RPB Career Development Award

Good news came yesterday with the announcement that I was awarded an RPB Career Development Award from Research to Prevent Blindness. This award is designed to either recruit young junior ophthalmology faculty or to support promising junior ophthalmology faculty. Given that I already have a faculty position, I am in the latter category and was honestly a little surprised upon hearing from a friend of mine, Steven Fliesler the day before telling me “You Da Man! Congratulations on your RPB Career Development Award”. Of course having heard nothing at that point I told him that if he was shining me on, I’d have to drive to St. Louis and pay him a visit in a dark alley, but a day later received the official notification that I was indeed a recipient of the award.

I am a bit surprised by this award as although my work has been critical to understanding how the retina behaves in retinal degenerative diseases, it really has been descriptive science. Granted, there is a place for descriptive science that is often necessary for scientific progress, but there are many other junior and senior scientists out there that are doing some work I find really impressive, so I am humbled to be invited to continue to play with the wider community. Previous RPB Career Development Award winners include my friends Rajendra Kumar Singh and Eduardo Solessio, both scientists whose work I greatly respect and I hope to be able to honor this award and its intent with some exciting new work over the next few years that will help to mitigate blinding diseases and possibly better inform vision rescue strategies. Thank you RPB.

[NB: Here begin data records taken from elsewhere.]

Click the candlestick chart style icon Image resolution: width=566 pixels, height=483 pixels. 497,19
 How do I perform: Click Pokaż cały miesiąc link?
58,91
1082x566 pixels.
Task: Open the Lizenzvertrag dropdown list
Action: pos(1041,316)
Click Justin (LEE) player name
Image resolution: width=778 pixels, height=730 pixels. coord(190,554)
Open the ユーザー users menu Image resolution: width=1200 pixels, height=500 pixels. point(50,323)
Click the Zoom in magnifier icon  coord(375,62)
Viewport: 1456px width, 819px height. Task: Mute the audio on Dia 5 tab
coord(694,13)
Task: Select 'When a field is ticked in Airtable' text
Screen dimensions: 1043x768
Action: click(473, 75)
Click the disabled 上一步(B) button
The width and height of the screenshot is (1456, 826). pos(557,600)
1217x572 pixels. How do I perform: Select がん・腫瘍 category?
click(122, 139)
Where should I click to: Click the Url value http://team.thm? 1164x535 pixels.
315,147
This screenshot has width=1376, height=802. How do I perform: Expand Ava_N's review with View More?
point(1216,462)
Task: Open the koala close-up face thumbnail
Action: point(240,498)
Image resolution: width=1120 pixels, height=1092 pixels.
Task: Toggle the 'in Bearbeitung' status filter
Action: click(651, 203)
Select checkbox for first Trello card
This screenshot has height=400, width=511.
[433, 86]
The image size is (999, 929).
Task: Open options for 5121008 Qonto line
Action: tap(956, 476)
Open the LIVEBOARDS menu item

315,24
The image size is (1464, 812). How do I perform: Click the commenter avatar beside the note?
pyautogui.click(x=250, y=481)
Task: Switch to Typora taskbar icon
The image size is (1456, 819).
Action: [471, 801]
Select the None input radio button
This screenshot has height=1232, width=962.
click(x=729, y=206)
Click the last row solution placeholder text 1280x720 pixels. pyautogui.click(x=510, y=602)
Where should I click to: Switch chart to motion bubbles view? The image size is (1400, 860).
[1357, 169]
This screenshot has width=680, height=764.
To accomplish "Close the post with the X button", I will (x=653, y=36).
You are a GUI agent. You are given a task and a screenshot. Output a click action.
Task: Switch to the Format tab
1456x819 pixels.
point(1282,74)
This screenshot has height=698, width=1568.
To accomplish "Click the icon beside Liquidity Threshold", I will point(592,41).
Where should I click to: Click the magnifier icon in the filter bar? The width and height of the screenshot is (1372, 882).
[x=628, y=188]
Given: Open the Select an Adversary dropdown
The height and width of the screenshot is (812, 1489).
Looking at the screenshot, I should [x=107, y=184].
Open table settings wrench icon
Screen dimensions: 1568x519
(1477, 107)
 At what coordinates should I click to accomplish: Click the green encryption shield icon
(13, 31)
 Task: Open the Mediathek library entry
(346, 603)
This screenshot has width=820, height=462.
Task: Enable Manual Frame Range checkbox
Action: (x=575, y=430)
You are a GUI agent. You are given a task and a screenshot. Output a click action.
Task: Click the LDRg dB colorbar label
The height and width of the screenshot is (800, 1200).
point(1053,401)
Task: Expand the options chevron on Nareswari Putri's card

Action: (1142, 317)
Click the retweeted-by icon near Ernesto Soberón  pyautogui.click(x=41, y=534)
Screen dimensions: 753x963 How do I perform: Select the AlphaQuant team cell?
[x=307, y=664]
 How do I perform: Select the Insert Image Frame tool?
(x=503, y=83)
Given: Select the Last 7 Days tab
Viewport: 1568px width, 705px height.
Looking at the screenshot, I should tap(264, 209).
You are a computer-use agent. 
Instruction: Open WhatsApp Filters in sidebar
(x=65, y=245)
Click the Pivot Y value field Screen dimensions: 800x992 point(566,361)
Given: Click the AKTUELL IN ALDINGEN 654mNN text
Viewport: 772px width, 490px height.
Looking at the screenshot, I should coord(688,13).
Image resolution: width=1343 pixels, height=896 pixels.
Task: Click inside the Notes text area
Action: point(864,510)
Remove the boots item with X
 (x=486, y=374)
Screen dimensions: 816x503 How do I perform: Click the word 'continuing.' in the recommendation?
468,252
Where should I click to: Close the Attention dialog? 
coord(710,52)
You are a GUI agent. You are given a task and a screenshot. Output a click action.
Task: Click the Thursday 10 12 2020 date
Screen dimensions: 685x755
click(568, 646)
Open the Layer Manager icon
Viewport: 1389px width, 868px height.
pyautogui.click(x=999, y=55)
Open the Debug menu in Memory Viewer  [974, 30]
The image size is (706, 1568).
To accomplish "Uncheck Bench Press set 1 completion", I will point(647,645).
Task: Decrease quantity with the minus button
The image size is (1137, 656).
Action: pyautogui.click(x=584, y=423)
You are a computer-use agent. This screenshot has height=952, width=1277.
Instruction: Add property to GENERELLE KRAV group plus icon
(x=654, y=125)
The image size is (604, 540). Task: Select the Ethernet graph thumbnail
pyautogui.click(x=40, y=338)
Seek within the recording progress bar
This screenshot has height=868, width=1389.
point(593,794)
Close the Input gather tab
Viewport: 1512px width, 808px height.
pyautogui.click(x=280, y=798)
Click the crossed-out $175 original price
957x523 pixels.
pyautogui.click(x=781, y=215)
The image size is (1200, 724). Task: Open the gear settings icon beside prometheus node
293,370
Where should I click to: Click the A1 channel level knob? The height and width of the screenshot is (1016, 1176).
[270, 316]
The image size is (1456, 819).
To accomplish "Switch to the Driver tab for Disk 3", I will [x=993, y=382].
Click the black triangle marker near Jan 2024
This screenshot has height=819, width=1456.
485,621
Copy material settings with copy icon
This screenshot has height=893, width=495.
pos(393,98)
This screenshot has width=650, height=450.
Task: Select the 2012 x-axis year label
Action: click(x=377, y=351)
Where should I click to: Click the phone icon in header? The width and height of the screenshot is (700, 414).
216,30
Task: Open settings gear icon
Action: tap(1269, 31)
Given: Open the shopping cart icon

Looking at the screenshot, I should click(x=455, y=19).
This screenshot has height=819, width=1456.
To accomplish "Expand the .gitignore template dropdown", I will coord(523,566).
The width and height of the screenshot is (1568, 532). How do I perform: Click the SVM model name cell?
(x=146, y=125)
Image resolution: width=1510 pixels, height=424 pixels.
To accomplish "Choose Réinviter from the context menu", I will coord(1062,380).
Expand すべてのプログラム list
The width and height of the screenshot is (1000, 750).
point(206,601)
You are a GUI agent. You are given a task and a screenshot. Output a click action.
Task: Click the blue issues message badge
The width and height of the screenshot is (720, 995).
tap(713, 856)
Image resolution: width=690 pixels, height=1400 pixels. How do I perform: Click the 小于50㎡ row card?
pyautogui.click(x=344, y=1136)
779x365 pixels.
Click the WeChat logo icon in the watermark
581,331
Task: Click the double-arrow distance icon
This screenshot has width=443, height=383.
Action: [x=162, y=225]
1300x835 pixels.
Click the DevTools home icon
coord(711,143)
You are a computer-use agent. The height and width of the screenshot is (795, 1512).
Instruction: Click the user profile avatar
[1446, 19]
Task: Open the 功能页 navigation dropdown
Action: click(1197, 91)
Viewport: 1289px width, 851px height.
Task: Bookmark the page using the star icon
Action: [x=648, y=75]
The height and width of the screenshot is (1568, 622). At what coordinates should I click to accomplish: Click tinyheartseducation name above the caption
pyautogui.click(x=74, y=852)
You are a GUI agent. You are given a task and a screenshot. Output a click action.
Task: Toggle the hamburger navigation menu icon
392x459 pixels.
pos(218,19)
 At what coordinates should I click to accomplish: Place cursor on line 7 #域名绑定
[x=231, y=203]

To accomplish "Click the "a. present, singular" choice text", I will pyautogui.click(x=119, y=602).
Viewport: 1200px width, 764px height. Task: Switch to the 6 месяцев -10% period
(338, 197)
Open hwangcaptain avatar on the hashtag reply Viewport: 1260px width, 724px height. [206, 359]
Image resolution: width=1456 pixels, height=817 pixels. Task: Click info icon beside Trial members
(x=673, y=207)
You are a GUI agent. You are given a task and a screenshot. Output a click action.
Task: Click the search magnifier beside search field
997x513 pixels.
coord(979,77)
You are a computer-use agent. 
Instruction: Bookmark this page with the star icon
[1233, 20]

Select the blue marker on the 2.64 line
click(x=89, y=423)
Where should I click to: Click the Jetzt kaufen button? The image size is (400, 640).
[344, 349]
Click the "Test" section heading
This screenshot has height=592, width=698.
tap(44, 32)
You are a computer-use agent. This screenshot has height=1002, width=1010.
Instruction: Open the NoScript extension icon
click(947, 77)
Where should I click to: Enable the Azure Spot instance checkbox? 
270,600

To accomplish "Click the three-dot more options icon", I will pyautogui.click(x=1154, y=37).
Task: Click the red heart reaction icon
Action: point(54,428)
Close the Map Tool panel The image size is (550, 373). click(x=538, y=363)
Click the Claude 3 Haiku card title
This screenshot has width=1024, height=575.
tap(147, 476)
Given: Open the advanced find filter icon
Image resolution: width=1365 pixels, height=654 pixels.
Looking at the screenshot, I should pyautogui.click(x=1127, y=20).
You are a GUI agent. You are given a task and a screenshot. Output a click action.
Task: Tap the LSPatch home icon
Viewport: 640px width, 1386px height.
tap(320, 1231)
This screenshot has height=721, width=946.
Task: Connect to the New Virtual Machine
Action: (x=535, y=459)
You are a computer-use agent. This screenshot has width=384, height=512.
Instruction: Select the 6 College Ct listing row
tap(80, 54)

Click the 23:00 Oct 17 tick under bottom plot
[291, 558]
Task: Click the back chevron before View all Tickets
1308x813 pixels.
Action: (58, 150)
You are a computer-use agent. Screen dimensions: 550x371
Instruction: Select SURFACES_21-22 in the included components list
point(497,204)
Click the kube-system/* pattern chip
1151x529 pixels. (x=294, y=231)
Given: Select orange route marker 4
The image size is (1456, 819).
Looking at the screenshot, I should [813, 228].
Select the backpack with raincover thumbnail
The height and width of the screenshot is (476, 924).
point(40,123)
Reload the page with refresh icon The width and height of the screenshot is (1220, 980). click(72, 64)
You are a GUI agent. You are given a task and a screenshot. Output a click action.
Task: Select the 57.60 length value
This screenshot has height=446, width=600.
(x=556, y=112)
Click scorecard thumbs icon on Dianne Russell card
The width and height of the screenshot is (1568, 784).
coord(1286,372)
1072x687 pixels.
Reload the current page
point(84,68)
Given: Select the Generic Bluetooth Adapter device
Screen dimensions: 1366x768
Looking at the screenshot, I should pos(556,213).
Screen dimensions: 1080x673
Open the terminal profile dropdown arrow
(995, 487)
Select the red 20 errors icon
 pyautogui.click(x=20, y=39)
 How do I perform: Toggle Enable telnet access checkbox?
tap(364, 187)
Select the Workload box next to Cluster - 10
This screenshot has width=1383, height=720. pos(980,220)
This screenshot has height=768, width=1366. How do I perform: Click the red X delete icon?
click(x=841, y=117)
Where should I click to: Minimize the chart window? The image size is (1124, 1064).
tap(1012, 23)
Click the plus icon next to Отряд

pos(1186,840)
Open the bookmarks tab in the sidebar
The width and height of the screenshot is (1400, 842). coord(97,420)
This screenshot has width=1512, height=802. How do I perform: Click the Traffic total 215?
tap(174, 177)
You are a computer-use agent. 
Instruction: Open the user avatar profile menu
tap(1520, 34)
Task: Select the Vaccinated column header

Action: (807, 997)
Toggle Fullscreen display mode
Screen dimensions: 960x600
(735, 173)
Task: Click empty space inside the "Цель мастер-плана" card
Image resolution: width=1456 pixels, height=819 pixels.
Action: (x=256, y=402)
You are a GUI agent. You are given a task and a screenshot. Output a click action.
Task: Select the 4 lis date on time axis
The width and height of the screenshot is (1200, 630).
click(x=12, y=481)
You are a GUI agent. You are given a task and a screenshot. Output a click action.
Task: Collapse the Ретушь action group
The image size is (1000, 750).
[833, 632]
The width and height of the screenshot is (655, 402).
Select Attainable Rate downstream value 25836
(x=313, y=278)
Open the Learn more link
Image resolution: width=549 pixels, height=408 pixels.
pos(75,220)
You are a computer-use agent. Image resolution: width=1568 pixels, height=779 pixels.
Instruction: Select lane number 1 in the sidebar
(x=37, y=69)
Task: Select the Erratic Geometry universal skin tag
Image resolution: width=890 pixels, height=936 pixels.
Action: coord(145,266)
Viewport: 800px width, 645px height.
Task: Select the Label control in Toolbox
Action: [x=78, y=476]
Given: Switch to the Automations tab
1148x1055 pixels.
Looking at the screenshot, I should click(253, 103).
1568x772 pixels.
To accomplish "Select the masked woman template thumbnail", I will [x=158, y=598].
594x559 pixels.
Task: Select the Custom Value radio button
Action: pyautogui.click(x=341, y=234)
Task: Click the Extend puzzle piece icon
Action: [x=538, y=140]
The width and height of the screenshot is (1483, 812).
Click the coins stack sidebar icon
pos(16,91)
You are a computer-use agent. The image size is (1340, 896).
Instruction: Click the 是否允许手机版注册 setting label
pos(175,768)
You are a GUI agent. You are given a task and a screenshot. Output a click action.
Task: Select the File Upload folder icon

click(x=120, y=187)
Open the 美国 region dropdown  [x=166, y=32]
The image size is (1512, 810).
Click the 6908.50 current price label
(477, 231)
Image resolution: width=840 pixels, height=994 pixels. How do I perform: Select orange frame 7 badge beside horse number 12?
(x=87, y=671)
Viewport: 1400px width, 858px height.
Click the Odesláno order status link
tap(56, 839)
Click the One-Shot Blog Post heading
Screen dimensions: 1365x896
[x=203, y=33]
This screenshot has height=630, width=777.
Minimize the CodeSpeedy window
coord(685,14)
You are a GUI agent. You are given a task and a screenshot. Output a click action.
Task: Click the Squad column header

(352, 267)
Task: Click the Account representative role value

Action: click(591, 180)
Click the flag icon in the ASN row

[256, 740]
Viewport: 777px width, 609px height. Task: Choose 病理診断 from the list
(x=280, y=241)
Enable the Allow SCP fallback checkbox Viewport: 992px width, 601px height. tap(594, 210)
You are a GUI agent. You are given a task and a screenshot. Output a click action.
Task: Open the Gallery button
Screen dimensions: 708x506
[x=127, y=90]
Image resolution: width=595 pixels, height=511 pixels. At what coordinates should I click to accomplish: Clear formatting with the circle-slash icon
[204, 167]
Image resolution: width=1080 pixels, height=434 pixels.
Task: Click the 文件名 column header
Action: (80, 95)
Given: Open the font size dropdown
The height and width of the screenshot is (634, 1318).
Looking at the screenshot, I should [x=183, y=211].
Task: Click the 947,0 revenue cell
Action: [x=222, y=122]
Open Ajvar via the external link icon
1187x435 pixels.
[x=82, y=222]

The funny thing about all this is that I am now going to have to get my photograph taken for the RPB folks and their annual publication in a labcoat! For those of you out there that may not know, most scientists do not spend their days walking around in lab coats. Our work typically works out that a weeks worth of work in the lab is followed up with three to four weeks behind a computer screen. I have a couple of dingy labcoats, but for this, I will have to purchase a new, nice and white labcoat and try and talk my friend Ann into taking some professional photographs.